Analysts estimate Turkey’s short-term debt to be just above $180 billion, with a current account deficit of around $10-$20 billion, leaving gross external financing requirements at around $200 billion. With central bank gross reserves at about $109 billion and likely to keep dropping with dollarization, spending to support the lira and potential further foreign capital flight, financing for that currency reserve coverage does not look very strong.

So how long can the central bank keep intervening to prop up the lira? “The answer is not very long if it continues to keep up the pace of intervention seen in December, which remember only held the lira flat over the month,” Ash wrote.

Meanwhile, Erdogan continues to push his own economic theories, insisting Wednesday that the link between interest rates and inflation have long been disregarded in some other countries — a comment that some critics have noted would liken Turkey to Argentina, Venezuela or Iran in terms of monetary policy.

“I worry about the messaging now to foreign investors,” Ash wrote.

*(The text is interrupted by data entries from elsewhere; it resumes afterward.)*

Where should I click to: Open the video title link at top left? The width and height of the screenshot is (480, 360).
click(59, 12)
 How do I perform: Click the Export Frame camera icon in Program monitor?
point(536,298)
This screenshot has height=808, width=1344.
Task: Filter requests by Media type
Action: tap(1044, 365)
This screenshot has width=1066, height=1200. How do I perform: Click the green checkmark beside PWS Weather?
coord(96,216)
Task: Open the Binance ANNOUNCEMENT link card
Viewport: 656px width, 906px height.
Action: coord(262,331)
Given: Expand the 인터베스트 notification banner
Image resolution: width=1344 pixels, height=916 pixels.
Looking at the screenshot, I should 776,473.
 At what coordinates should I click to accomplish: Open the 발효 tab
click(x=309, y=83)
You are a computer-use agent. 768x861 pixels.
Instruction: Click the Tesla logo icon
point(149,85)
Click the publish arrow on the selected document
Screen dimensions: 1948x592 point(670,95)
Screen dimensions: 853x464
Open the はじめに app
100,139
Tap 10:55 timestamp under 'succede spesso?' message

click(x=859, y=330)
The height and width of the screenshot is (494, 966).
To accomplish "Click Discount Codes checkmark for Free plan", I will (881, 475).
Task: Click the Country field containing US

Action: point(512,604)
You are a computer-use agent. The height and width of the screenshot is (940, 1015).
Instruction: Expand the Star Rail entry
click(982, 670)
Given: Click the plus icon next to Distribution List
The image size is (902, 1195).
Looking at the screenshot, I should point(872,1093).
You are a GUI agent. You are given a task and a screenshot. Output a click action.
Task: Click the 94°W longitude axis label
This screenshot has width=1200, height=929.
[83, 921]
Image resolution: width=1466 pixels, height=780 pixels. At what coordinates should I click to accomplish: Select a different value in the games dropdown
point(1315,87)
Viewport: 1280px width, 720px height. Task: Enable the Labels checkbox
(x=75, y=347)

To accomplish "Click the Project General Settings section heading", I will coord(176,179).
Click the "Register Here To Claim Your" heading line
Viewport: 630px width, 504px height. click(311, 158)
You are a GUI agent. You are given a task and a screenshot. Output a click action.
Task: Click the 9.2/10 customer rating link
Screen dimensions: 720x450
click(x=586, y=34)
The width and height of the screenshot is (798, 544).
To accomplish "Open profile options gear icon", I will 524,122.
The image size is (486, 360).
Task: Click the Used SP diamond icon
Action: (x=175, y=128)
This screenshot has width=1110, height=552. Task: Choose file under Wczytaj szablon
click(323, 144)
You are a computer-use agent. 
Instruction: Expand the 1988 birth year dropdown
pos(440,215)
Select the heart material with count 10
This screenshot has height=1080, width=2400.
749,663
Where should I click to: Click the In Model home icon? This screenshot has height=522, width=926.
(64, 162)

“Erdogan is telling the world that Turkey does not need foreign capital, foreign portfolio investors are not welcome and Turks can finance their own economy. His economic policy mantra is already not liked … Investors I think are asking themselves why they should continue to finance bad policies from the Erdogan administration? Will any new issue money just disappear in ineffective and idiotic FX intervention, and is Turkey heading to a systemic crisis?”